Guzel Yakhina, "My Children"

It seems that even people who are far from the world of modern literature have heard: her first novel, Zuleikha Opens Her Eyes, became a sensation in Russian culture, and a rare example of a talented intellectual bestseller. Naturally, everyone was waiting with special trepidation for the release of her second book, the novel My Children, which appeared on store shelves recently.

The story about the life of Jacob Bach, a Russian German living in the Volga region and raising his only daughter, would be best attributed to magical realism: on the one hand, it contains many real details of the life of the Volga Germans, on the other hand, mysticism and "otherworldliness" are everywhere present. So, for example, Jacob writes bizarre tales that come true every now and then, and do not always lead to good consequences.
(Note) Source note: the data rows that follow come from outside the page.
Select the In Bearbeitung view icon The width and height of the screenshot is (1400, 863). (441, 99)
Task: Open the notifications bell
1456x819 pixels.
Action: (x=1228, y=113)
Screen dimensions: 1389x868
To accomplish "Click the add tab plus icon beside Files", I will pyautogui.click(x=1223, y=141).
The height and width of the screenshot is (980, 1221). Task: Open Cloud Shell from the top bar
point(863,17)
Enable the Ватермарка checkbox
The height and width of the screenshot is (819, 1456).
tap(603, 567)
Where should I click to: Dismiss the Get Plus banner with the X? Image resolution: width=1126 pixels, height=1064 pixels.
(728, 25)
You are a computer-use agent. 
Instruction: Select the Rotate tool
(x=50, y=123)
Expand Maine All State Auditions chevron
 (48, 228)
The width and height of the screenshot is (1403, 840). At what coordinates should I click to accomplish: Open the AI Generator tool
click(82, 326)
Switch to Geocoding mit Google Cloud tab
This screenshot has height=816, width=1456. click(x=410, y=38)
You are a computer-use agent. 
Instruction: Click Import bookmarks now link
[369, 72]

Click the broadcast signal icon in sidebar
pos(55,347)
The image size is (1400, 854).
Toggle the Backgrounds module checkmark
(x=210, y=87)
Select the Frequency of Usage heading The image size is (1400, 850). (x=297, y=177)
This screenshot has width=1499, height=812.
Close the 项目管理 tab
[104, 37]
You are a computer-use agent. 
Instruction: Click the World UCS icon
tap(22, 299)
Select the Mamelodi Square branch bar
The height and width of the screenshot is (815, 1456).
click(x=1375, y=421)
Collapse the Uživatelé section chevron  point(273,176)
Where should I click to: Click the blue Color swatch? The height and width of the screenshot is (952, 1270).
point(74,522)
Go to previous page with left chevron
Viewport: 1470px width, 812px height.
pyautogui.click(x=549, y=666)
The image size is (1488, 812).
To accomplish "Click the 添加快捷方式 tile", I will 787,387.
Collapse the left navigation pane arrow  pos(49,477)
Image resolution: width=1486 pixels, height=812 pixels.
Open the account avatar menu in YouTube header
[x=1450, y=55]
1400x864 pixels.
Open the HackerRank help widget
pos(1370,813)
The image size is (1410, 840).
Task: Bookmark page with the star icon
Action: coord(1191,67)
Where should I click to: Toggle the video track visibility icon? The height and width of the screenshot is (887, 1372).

Unlike the first novel, the book is written in a much more ornate and complex language, which was not at all in Zuleikha .... The opinions of critics were divided into two camps: some are sure that the book is in no way inferior to the debut, while others reproach Guzel Yakhina for excessive attention to form at the expense of content: we will not take sides in the dispute, but rather we advise you to read the novel yourself - the coming months only it will be discussed by all fans of domestic writers.

If you haven't read it yet:

Alexey Salnikov, "Petrovs in the flu and around it"

It is unlikely that Alexei Salnikov could have imagined that his novel would cause such a major resonance in the world of Russian literature, and that critics of the first magnitude would argue about it, and they would decide to put on a performance based on the sensational work. An amazing text, the plot of which is almost impossible to retell - the protagonist of the work falls ill with the flu, which begins a series of his absurd adventures - fascinates with the language in which it is written. An original and vivid style, where each word seems to regain its meaning, carries you deep into history, and does not let you go back: only Andrei Platonov and Nikolai Gogol could boast of such a colorful language.